** RECORDS FOR THIS TASK follows **

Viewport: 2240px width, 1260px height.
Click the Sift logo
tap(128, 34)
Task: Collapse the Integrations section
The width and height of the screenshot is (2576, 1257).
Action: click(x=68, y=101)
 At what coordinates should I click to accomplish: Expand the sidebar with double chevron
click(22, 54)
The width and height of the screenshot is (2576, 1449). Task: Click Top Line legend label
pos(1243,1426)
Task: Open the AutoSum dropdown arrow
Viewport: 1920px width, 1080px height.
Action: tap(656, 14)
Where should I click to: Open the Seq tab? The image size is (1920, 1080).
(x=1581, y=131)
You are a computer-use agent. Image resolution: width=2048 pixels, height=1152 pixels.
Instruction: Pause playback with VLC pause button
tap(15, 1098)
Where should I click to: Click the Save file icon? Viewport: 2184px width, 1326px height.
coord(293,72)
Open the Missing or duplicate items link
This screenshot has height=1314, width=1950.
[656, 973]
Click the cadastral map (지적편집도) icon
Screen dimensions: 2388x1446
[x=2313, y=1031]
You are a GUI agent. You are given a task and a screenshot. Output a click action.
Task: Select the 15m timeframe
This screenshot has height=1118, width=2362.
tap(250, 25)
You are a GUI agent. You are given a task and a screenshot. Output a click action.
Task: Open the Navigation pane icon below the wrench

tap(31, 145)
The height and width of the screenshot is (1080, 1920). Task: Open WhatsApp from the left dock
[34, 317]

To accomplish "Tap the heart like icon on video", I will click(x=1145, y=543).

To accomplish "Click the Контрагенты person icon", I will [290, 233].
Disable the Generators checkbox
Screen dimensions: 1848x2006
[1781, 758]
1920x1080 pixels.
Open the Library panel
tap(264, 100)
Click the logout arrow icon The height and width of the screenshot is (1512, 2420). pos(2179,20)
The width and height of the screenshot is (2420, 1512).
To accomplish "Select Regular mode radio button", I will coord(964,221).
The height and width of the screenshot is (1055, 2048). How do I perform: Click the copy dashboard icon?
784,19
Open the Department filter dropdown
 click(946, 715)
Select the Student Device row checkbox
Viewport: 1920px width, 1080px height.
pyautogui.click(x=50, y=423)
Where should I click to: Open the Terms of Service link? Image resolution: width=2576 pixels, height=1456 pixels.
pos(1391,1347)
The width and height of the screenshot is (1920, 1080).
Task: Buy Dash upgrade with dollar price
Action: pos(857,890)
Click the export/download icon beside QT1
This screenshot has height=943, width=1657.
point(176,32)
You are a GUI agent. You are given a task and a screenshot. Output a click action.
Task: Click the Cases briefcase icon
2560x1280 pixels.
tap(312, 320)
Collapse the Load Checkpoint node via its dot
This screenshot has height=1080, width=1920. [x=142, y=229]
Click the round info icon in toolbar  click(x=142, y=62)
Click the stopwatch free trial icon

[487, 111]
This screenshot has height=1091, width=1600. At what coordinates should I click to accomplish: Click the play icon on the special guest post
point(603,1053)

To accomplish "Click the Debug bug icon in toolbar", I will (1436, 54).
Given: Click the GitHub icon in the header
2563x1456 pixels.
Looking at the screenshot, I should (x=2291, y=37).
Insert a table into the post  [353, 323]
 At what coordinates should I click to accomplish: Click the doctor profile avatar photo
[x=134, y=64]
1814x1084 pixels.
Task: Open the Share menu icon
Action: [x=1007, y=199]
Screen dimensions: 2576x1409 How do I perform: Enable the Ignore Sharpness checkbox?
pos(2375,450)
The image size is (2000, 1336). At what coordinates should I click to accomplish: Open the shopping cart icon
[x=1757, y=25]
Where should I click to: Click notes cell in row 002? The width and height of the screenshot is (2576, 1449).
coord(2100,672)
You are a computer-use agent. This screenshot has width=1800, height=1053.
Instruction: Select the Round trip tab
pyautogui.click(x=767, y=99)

** End of RECORDS FOR THIS TASK **

-- PROBLEM DETAILS --
Your reply should be a single number: how many lines in the entries above hold the string "arrow".

-- SOLUTION TO THIS EXERCISE --
2